::: SUPPLIED RECORDS :::

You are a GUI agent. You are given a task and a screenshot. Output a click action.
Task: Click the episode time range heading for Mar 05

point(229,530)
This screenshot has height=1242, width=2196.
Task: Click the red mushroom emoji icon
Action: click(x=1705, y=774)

:::
::: SUPPLIED RECORDS :::

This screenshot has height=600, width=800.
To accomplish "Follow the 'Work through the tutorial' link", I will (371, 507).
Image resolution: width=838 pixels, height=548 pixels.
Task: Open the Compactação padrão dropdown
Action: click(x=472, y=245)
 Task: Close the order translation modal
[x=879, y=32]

:::

◆ **EXERCISE BRIEF**: Can you give the lines starting at the one that contains "This screenshot has height=600, width=800." and ending at the one that contains "[x=879, y=32]" as a Markdown table with the columns No. and Line, numbering each line and skipping any blank ones?

◆ **EXERCISE SOLUTION**:
| No. | Line |
|---|---|
| 1 | This screenshot has height=600, width=800. |
| 2 | To accomplish "Follow the 'Work through the tutorial' link", I will (371, 507). |
| 3 | Image resolution: width=838 pixels, height=548 pixels. |
| 4 | Task: Open the Compactação padrão dropdown |
| 5 | Action: click(x=472, y=245) |
| 6 |  Task: Close the order translation modal |
| 7 | [x=879, y=32] |